There have been rumours of the plague having reached Mingheria, and Bonkowski Pasha has been deputed to verify it and fight it, if required. This is important for Sultan Hamid, as outbreaks of the plague, blamed on the Haj pilgrimage routes by the great powers of Europe, have been and can be used to barricade the Ottoman Empire or balkanise its outer states. Turkey is literally “the sick man of Europe.” It is under pressure from the more “enlightened” European powers, even as commercial Haj ships from the British Empire bring cramped loads of starving, ailing and ill-treated pilgrims to Mecca, weakened by the voyage and susceptible to all kinds of illnesses, ranging from cholera outbreaks to the plague.

▶ _Data_

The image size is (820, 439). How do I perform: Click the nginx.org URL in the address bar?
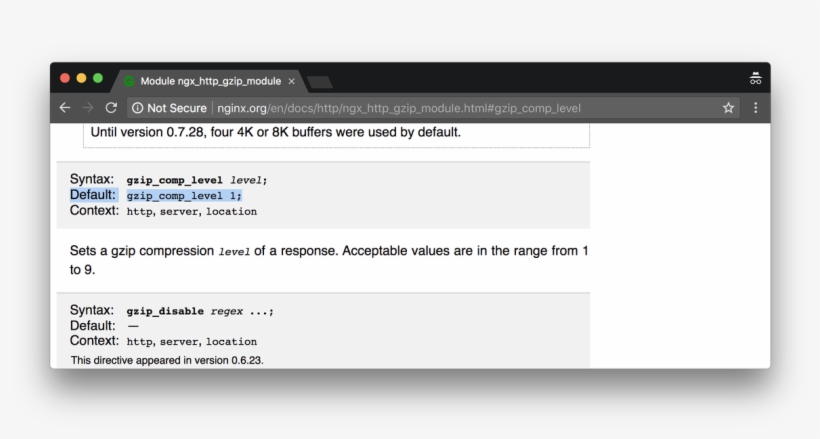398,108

==

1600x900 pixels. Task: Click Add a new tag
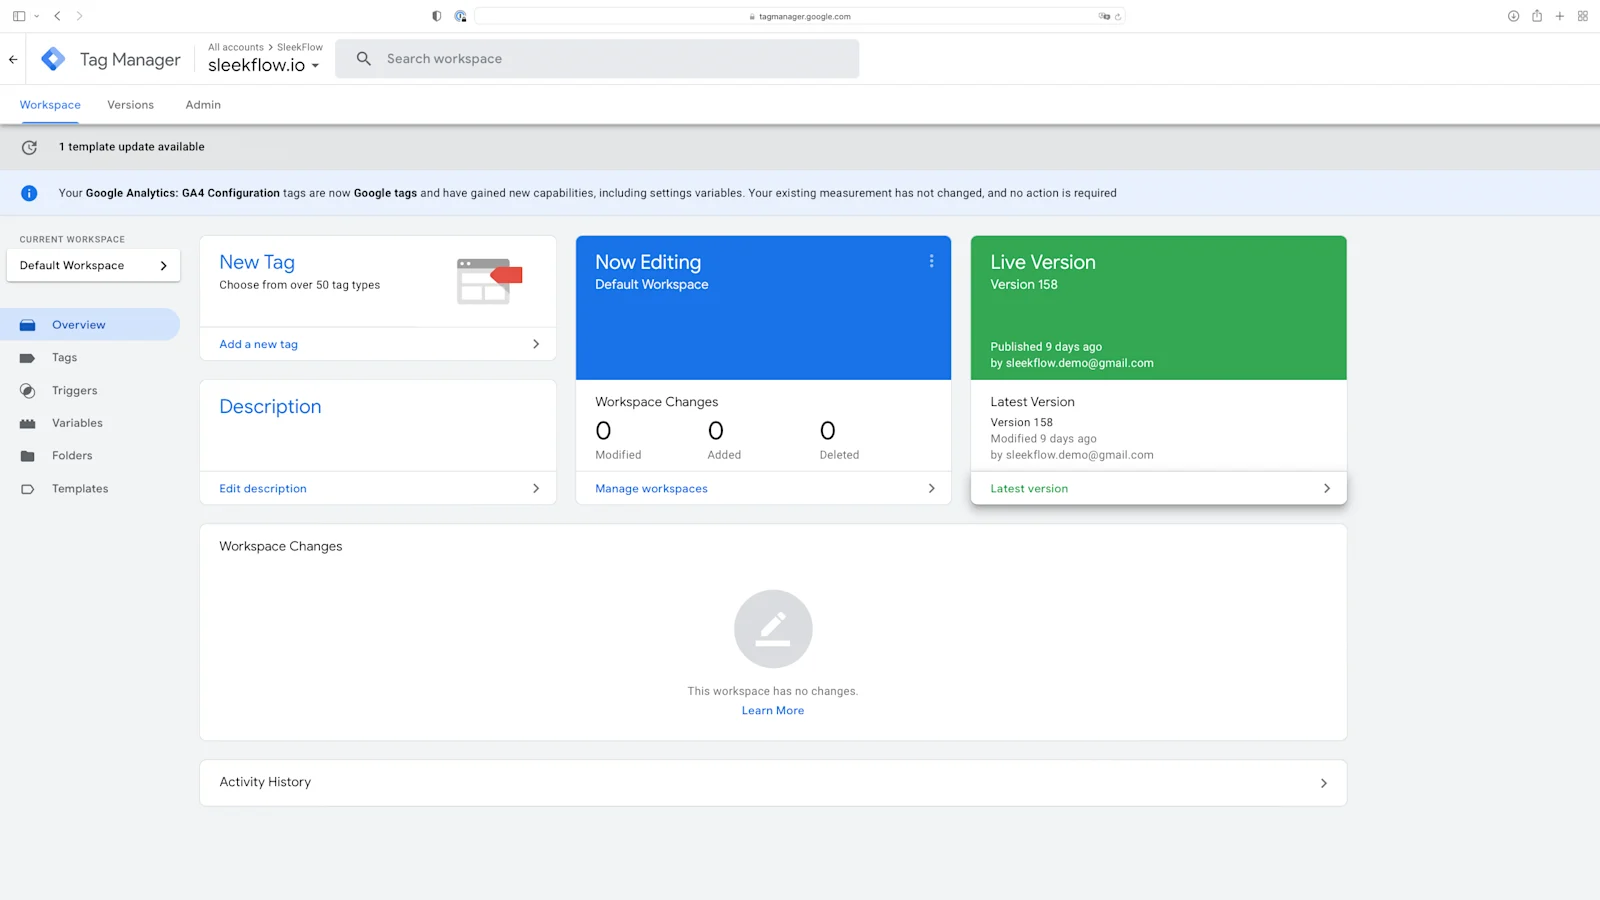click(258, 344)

▶ _Aim_
Transcribe the passage on Mingheria and the Ottoman Empire, everything from "There have been" down to "to the plague.". The material that comes after the passage has no connection to it.

▶ _Full solution_
There have been rumours of the plague having reached Mingheria, and Bonkowski Pasha has been deputed to verify it and fight it, if required. This is important for Sultan Hamid, as outbreaks of the plague, blamed on the Haj pilgrimage routes by the great powers of Europe, have been and can be used to barricade the Ottoman Empire or balkanise its outer states. Turkey is literally “the sick man of Europe.” It is under pressure from the more “enlightened” European powers, even as commercial Haj ships from the British Empire bring cramped loads of starving, ailing and ill-treated pilgrims to Mecca, weakened by the voyage and susceptible to all kinds of illnesses, ranging from cholera outbreaks to the plague.